Massachusetts Senator, Daniel Webster, a skilled and refined orator and
statesman, and Missouri Senator, Thomas Hart Benton, rough-hewn, self-educated
and fiercely independent, took similar stands in favor of preserving the union,
and it cost them their political careers. The free states insisted that the
union must abolish slavery, and the slave states threatened—and eventually made
good on their threats—to secede.
From the
beginning, America essentially has been the product of these two sides: (1)
preserve the union at all costs, (2) my-way-or-I’m-gone. Both have been
bi-partisan. Hard-headedness has no party; and compromise is seen by
hard-headed people as weakness, surrender and betrayal. Our history is paved,
not on negotiation, compromise or diplomacy, but rather in wheeling and dealing
and partisan dominance.
Post-WWII
prosperity seemed to make the partisan slugfests in Washington irrelevant. But it
was still there, and that same prosperity provided the doorway to the next
level of the Union vs. territorial dominance debate. First through TV (the
Vietnam War and the 1968 Democratic Convention in Chicago, etc. came into our
living rooms, exposing to the world that the American Camelot had clay feet)

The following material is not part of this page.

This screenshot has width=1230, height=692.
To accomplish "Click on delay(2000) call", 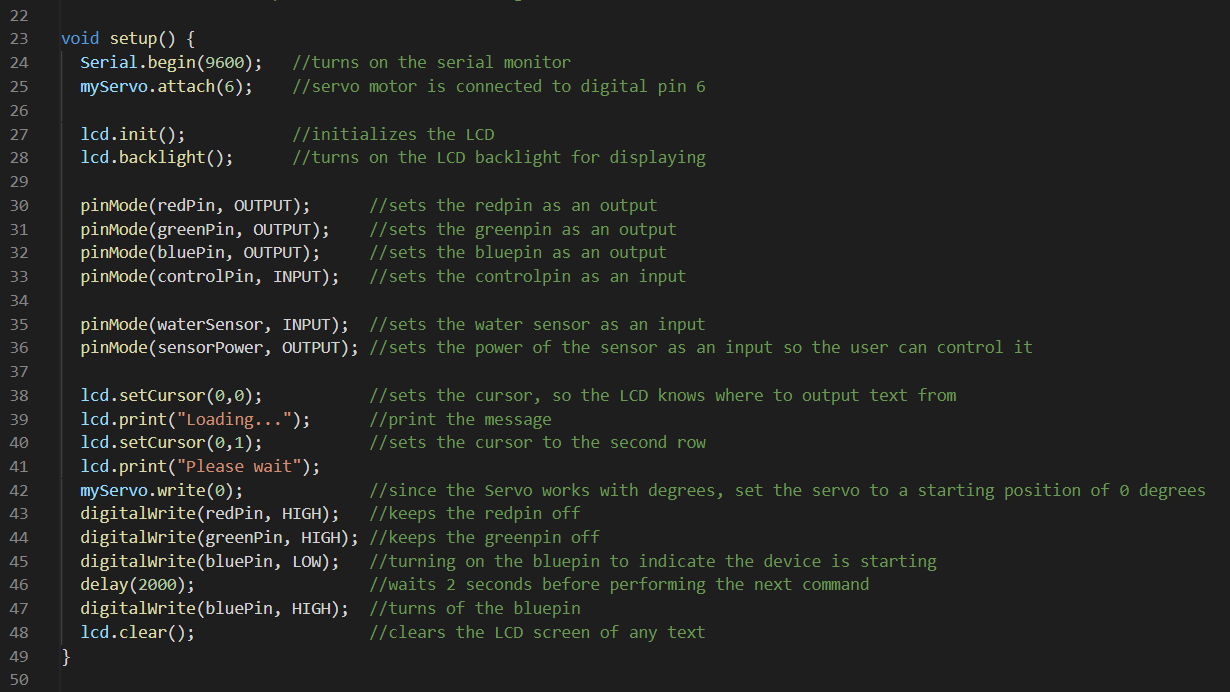I will 137,584.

and now through social media, the uproar and disorder have come out of the smoke-filled
rooms to infect the general public. The age of innocence is past.
There still
are those who place a primary value on the union itself; and there still are
those who say “If you don’t do what I want, I’ll take my marbles and go home.”

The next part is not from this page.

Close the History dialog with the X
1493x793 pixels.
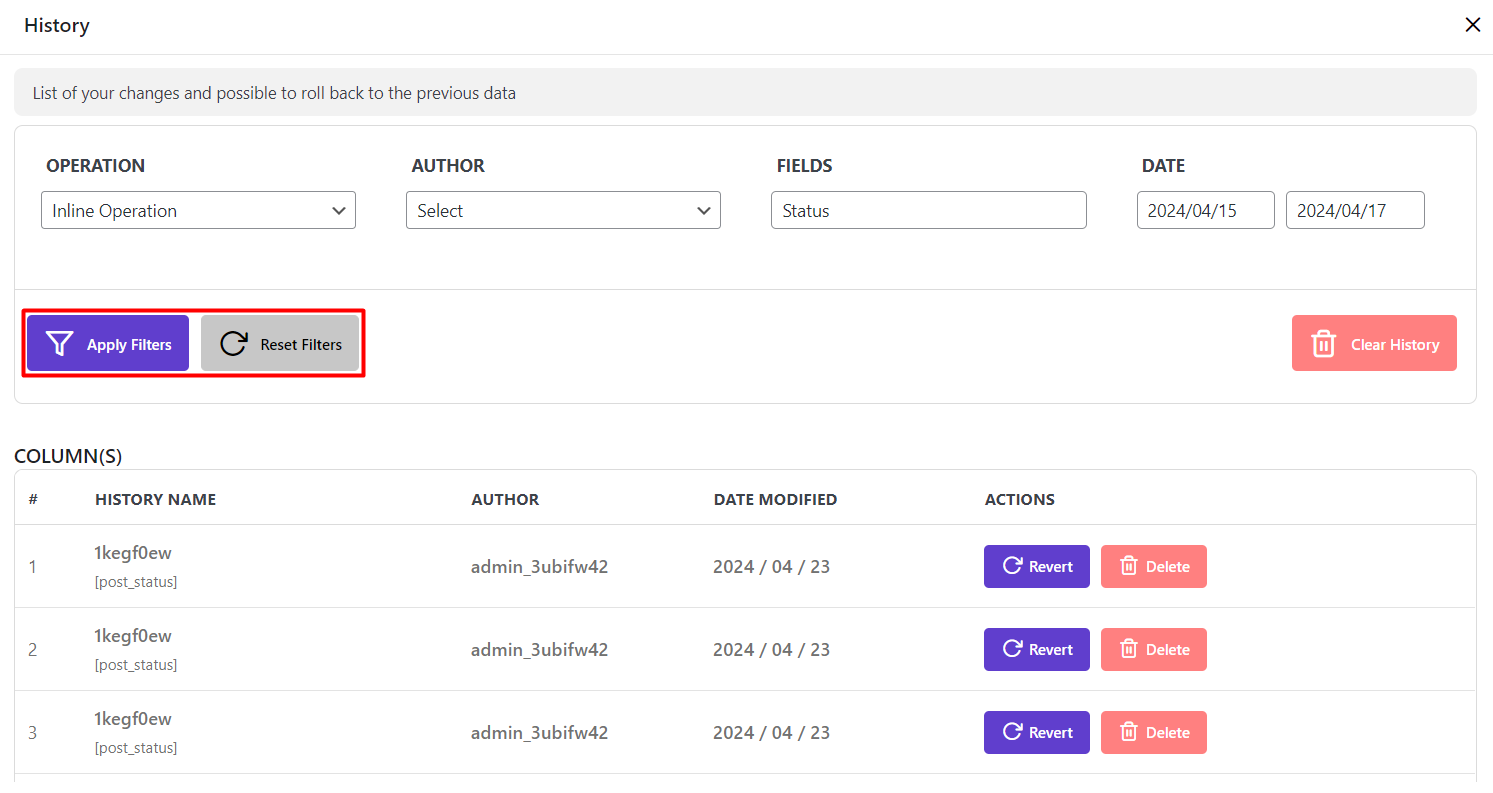click(1472, 25)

And, again, I find all parties equally guilty.
I am a
unionist. I am a Christian, and the writer of Ephesians identifies unity as the
“secret of God’s will” (Eph. 1:10). I believe nothing is more important to God
that the unity of creation. That’s a theological belief, and I have a right to
hold it and share it. I have no right to inflict it on anyone or legislate it
into the fabric of our nation. (Besides, I think the Constitution already has
woven it into the national fabric.)
I also am a
conflict resolution consultant, and I believe any difference can be resolved, if—and only if—both parties truly want
resolution. Unfortunately, fewer and fewer people want resolution. Most just want
to win the fight.
Even for those
willing to seek resolution, the effort too often fails because the problem is
defined in terms of solutions—or desires or preferences—rather than in terms of
needs. When identified needs take precedence, solutions usually present themselves,
and usually are better than anything either party previously sought.
In the case of
our nation’s internal feud, what if we define our needs as “to form a more perfect
Union, establish
Justice, insure
domestic Tranquility, provide for the common defence (sic), promote the general
Welfare, and secure
the Blessings of Liberty to ourselves and our Posterity?”[1] Of
course, there still would be issues of definition. We don’t agree on what “justice”
means, or “general welfare;” or even “common defence;” therefore, we’re back to
square one: what “needs” are raised by considerations of “justice”? What needs are
exposed in a consideration of “the general welfare?
A good consultant
will push until those needs are
identified and until everyone’s needs are met. It can be done! I’ve seen it happen
in dozens of family conflicts; I’ve seen it happen in industrial settings
between management and labor, I’ve seen it happen between a school board and a
teachers’ union (my funniest experience involved a PTO—with a “pushy” president
with attitude—and the school administration); I’ve seen it happen in a deadlocked,
totally ineffectual city council, and I’ve seen it happen in church after
church.
It can happen!
We are better than this. And we are better together! “A house divided against
itself cannot stand” (Matthew 12:25[2]).
That’s the way
I see it through the flawed glass that is my world view.
Together
in the Walk,
Jim
[1]
The preamble to the Constitution of the United States, in which the framers
laid out the purposes for the Constitution and for the government created by
that same Constitution.
[2]
Abraham Lincoln quoted this text in his speech accepting the Illinois
Republican nomination for US Senate, June 16, 1858.